Pour l'éternité : il y a 25 ans, le Limoges CSP remportait le titre suprême

Pour l'éternité : il y a 25 ans, le Limoges CSP remportait le titre suprême

Que faisiez-vous le soir de la finale de coupe d'Europe des clubs champions entre Limoges et Trévise ? Ils avaient 4, 13 et 16 ans au moment du titre suprême du CSP le 15 avril 1993 à Athènes, il y a 25 ans jour pour jour. Historien, spécialiste ou journaliste, ils sont surtout tous les trois passionnés de basket français et marqués à vie par l'aventure limougeaude. Ils se souviennent, anecdotes à l'appui, de cette soirée unique où 7 millions de téléspectateurs français ont vibré pour du basket sur une chaîne publique.

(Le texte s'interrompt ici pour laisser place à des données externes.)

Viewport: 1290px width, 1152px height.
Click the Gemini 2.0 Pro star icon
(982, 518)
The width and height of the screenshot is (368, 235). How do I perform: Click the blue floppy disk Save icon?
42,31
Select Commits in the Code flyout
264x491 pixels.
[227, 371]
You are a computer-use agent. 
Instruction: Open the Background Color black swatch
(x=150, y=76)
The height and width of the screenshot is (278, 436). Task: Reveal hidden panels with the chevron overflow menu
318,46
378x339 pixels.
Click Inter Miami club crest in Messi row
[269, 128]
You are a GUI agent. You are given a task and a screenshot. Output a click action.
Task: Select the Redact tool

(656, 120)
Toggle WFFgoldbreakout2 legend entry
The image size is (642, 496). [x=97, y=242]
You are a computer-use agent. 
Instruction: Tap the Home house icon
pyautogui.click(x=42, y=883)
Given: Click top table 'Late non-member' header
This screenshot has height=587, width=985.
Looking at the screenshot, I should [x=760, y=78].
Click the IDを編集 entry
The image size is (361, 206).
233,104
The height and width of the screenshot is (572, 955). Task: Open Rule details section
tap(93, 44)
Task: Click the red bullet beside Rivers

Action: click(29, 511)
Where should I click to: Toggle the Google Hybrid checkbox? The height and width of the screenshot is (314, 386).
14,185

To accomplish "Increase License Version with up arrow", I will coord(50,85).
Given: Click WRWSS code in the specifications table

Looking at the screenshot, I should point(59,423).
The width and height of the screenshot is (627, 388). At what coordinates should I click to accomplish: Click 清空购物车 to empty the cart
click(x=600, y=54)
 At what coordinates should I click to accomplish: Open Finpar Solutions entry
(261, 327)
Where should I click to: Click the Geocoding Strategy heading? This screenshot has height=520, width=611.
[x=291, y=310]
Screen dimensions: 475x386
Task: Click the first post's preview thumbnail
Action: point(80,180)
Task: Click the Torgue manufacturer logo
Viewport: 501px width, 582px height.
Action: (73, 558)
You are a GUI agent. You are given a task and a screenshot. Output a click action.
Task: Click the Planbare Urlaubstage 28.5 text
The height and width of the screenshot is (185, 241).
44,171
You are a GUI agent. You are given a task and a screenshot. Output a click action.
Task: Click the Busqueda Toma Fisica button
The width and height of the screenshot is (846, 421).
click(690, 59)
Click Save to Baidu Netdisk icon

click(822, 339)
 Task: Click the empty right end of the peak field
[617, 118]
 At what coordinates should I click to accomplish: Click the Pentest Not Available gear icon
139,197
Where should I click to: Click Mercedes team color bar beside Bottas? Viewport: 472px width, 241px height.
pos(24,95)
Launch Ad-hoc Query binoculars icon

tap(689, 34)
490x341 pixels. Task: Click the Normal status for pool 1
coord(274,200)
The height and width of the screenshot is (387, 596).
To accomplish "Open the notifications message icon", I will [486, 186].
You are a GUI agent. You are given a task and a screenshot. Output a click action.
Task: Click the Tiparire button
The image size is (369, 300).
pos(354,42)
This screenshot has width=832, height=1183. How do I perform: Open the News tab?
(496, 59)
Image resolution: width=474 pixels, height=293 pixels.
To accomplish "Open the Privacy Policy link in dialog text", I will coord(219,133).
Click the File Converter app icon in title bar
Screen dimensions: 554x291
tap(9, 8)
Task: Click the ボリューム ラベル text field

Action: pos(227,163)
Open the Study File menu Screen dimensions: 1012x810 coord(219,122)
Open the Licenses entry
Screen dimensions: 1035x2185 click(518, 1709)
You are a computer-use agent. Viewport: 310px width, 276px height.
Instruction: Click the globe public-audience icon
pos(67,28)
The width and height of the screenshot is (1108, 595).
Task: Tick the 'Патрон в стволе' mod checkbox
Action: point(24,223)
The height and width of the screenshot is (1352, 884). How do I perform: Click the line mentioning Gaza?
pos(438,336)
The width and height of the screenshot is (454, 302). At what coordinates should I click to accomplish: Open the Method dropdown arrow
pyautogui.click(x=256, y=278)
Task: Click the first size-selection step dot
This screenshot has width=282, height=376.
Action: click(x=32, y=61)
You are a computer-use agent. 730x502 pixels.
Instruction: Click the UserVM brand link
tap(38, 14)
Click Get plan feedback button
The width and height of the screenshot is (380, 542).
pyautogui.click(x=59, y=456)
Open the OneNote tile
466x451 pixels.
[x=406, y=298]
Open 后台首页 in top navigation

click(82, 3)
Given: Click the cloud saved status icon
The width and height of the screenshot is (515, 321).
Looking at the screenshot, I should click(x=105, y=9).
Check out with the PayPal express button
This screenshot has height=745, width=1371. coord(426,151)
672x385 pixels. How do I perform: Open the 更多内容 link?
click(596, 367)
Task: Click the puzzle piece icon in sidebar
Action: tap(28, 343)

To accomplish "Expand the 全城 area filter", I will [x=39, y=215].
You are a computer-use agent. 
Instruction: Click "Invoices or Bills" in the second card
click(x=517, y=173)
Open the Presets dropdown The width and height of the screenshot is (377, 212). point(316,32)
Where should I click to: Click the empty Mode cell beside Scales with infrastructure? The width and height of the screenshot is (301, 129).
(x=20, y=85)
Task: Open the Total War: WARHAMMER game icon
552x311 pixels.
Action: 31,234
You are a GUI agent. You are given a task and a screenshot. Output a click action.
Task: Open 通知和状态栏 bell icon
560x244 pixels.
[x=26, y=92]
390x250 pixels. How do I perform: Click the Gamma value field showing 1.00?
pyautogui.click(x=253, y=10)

Hugues Blondeau : « Je jouais au football avec un t-shirt de mon équipe préférée : le CSP »

« Ce 15 avril 1993, j'avais 4 ans. Mon père, cadre dans l'industrie française, expatrié au Brésil, avait suivi le dernier quart-temps de la finale à distance, au téléphone par l'intermédiaire de mon grand-père, à plus de 10 000 kilomètres de la finale d'anthologie de la Coupe d'Europe des Clubs Champions. J'imagine l'angoisse et l'excitation qu'ils ont vécu avec ce simple moyen de communication. À ce moment, j'ignorais tout ou presque du retentissant exploit réalisé par le Limoges Cercle Saint-Pierre, appelé plus communément le « CSP ». Ce n'est que quelques mois après la consécration du Cercle que j'avais appris que Limoges avait réalisé « quelque chose » d'extraordinaire puisque mon père au cours des vacances d'été 1993, avait ramené des posters titrant : « Limoges CSP – Champion d'Europe ». Ils étaient placardés dans notre chambre [celle de mon frère et moi]. Durant, cette année 1993, comme tous les enfants brésiliens, je jouais au football avec un t-shirt de mon équipe préférée qui n'était pas le Flamengo, le Vasco de Gama, Fluminense ou encore le Botafogo... mais bien le Limoges CSP, le « middle of nowhere » du Monde. Sans avoir vu les images de la finale, je connaissais déjà certains noms de l'équipe dont Young, Dacoury, Zdovc, Butter, M'Bahia et Forte bien évidemment grâce à une interception furtive sur le géant Toni Kukoc, celle qui permit au CSP de rentrer définitivement dans la « Grande Histoire » du sport français.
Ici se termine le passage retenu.